A Manitoba judge has ruled in favour of the City of Winnipeg that a former high-level employee conspired with builders to manipulate procurement, drive up costs and get rid of undesirable contractors for the city’s downtown police headquarters project.

In his judgment on the civil case, Manitoba Court of Queen’s Bench Chief Justice Glenn Joyal noted that extensive records show Phil Sheegl, Winnipeg’s former chief administrative officer, worked to extend deadlines, lower bonding requirements, leak confidential information and sever a design contract to benefit Caspian Construction.

Caspian was awarded the contract. The $214-million purchase-and-renovation project ended up $79 million over budget and was completed in 2016.

For his assistance, it was alleged by the city that Sheegl was paid more than $327,000 from Caspian owner Armik Babakhanians.
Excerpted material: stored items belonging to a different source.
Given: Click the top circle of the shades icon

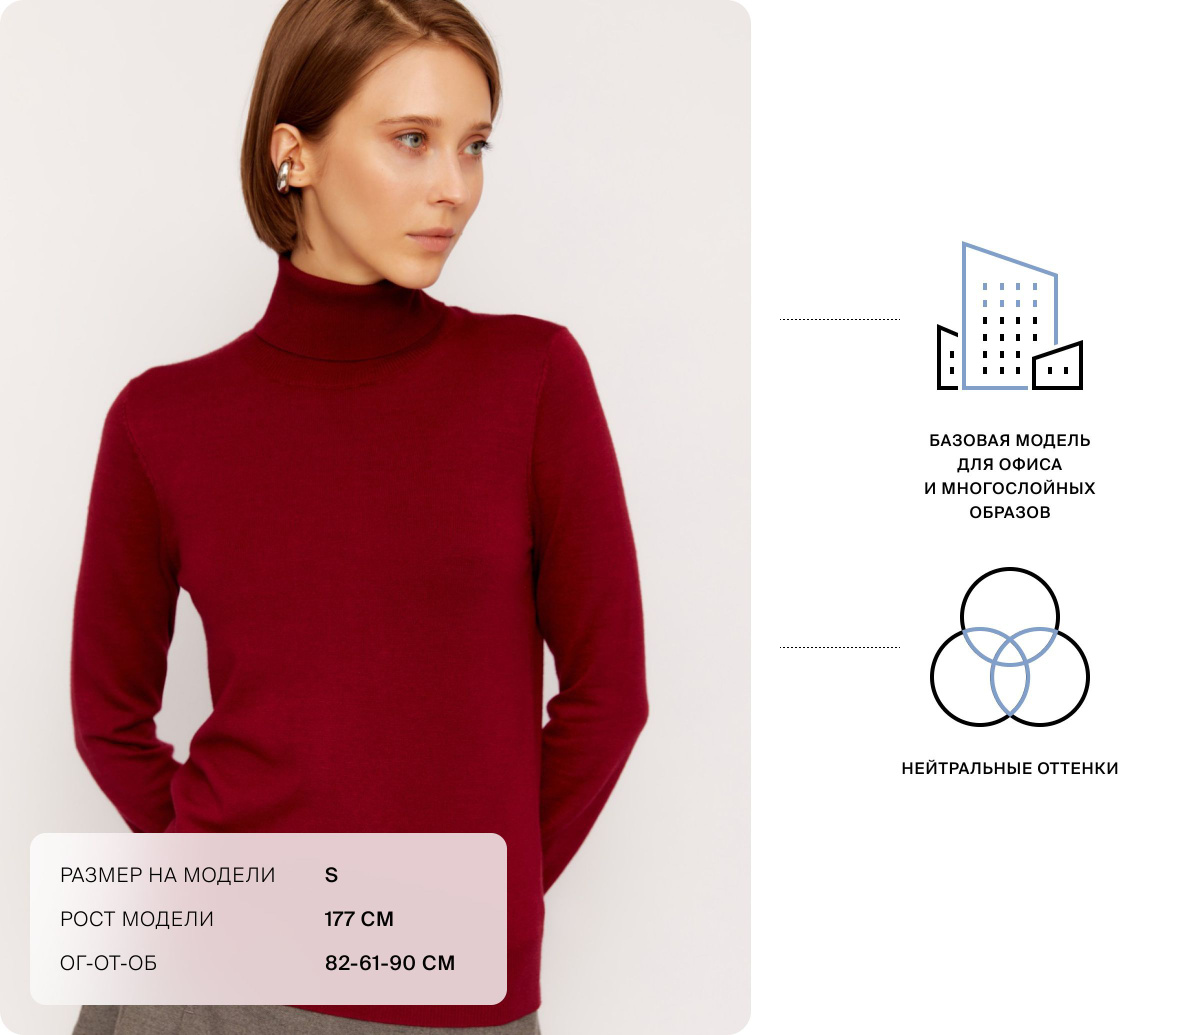Looking at the screenshot, I should (1010, 617).
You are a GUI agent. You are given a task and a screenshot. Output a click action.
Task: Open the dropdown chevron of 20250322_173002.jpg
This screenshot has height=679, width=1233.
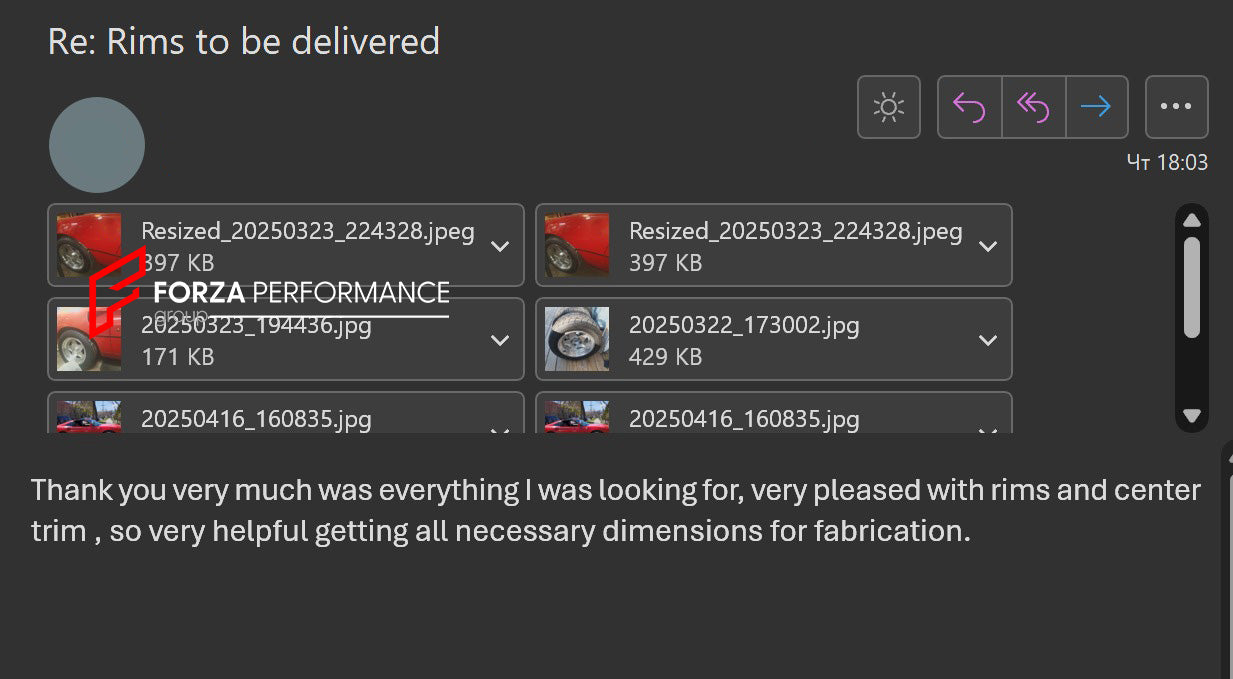point(987,341)
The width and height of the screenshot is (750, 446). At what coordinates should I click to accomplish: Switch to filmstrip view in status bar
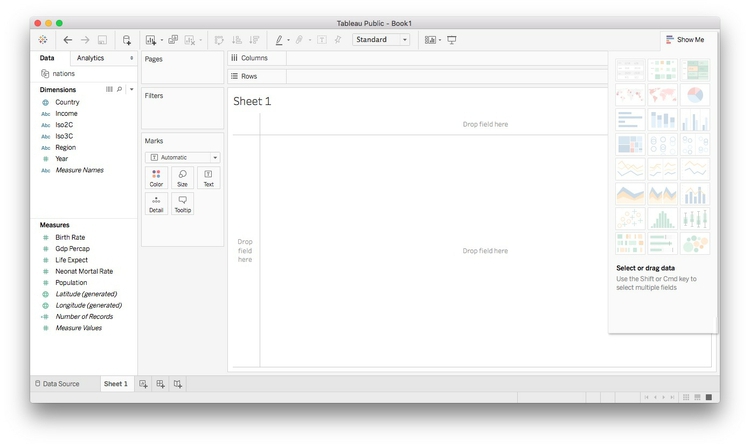[698, 397]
Sheegl claims this was for a real estate deal in Arizona, an explanation the judge swept aside.

He said believing this “requires suspension of reasonable belief, not to mention an acceptance of a line of reasoning that only the most naïve could endorse or accept.”
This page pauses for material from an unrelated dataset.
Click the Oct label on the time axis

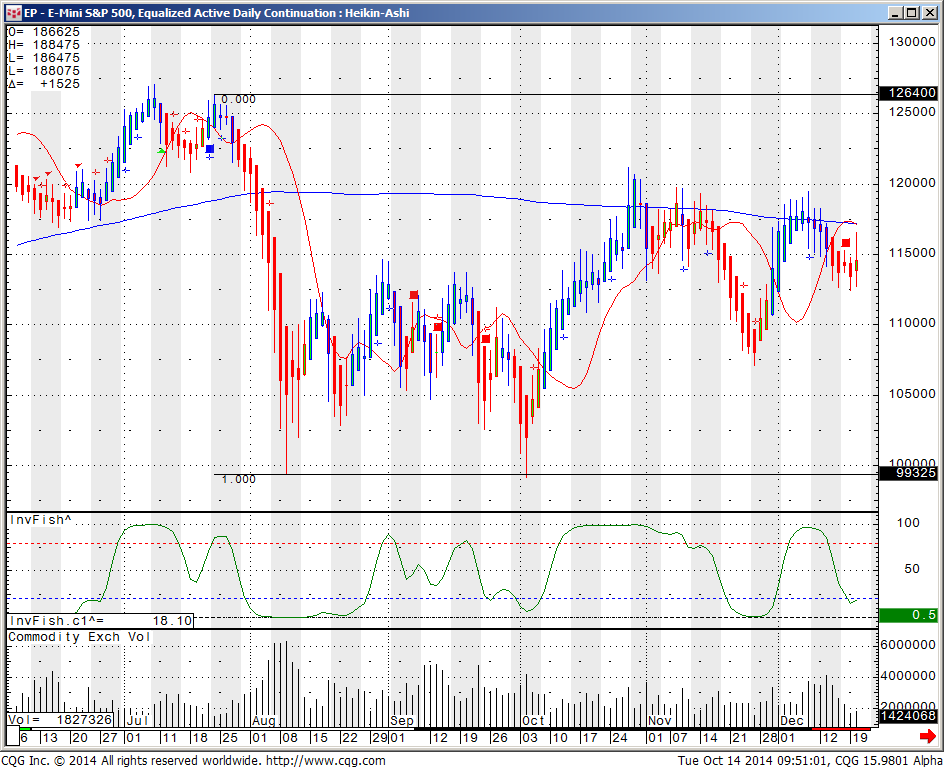pyautogui.click(x=534, y=720)
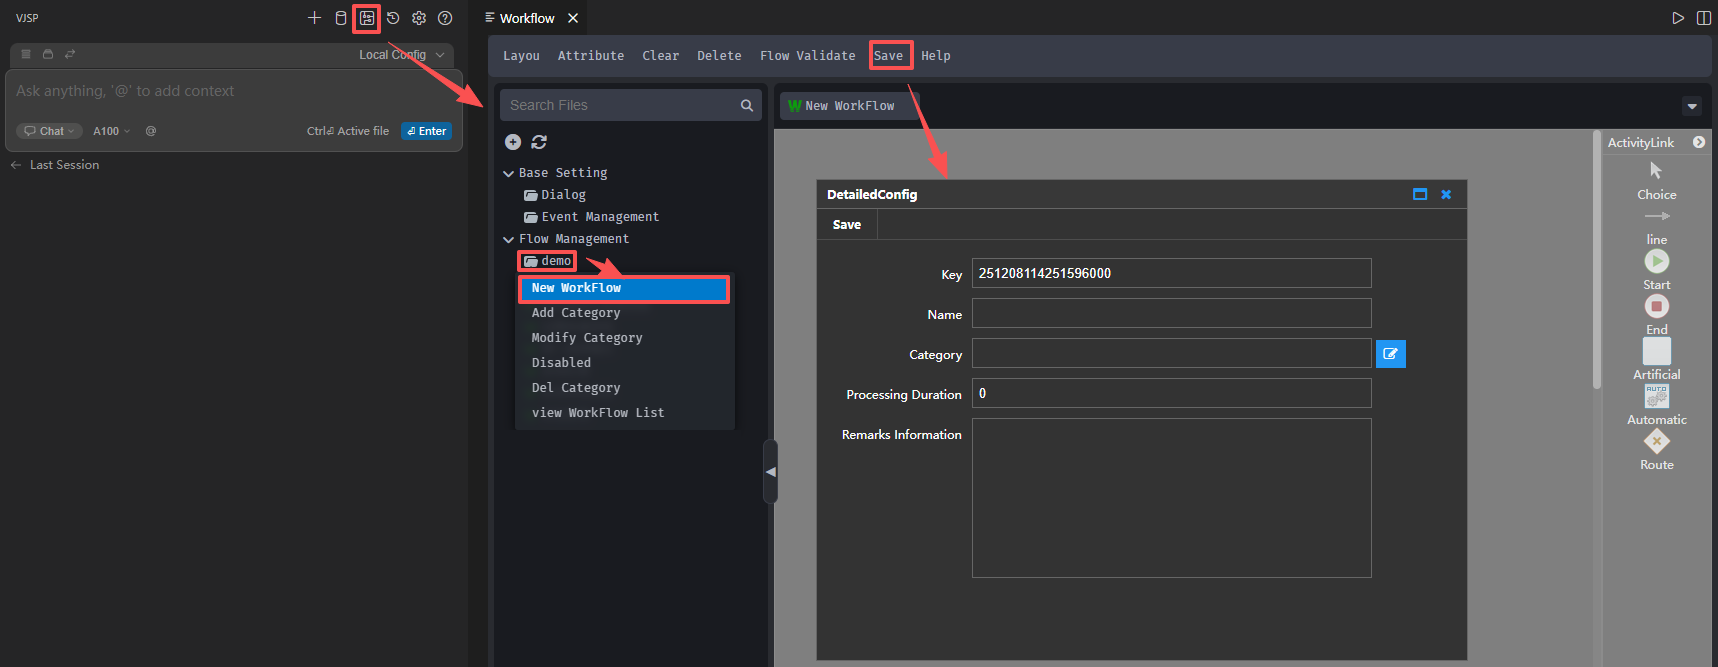
Task: Collapse the Base Setting tree node
Action: pos(508,174)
Joyal noted the sum was well above what the deal should have been worth and the parties went to great lengths to ensure the supposed real estate deal was done secretly with no paper trail.

“Sheegl’s conduct in the present case is deserving of the court’s denunciation and sanction,” wrote Joyal. “No less important and deserving of sanction were Sheegl’s continuing attempts to cover his wrongdoing.”
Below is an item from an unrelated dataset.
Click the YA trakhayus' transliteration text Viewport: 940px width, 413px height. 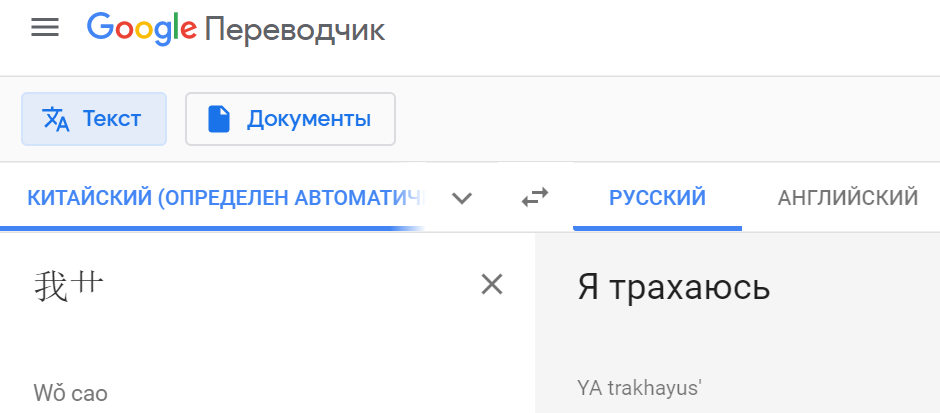[639, 388]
He added the entire Arizona land deal was a “concocted story” made up by Sheegl just after the RCMP uncovered the bribe.

“As part of the city’s submission for punitive costs, it underscores that this is a case about the acceptance of a bribe by a high-ranking city official, from a person with whom the city was then negotiating a multimillion-dollar contract,” wrote the judge. “The city insists that if such a breach of fiduciary, contractual and moral duty is not worth of this court’s sanction then nothing is so worthy. I agree.”

Documents in the case allege Sheegl took bribes to manipulate who was put in charge of the project, terminate a contract with AECOM, increase the project’s budget, steer the project towards using a guaranteed maximum price contract without competitive bids and ensure Caspian was awarded the contract.

Winnipeg asked the courts for $700,000 in damages. This included the repayment of the $327,200, $250,000 in severance paid to Sheegl and a further $100,000 in punitive and legal costs.

The court agreed with the city on the severance, punitive and legal costs and said Sheegl is not allowed to keep the bribe, but more work will be done in the courts to determine how that money will be distributed.

Sheegl’s attorney, Robert Tapper, declined to comment on the result.

The Sheegl case is separate from another civil case that is proceeding against Babakhanians and nearly two dozen other defendants.

Following the court’s decision, Winnipeg Mayor Brian Bowman told reporters the case is one of the biggest scandals in the city’s history and called on Premier Brian Pallister to conduct a provincial inquiry.

The civil case was filed after a massive, five-year RCMP investigation into Caspian Construction ended with no charges in 2019.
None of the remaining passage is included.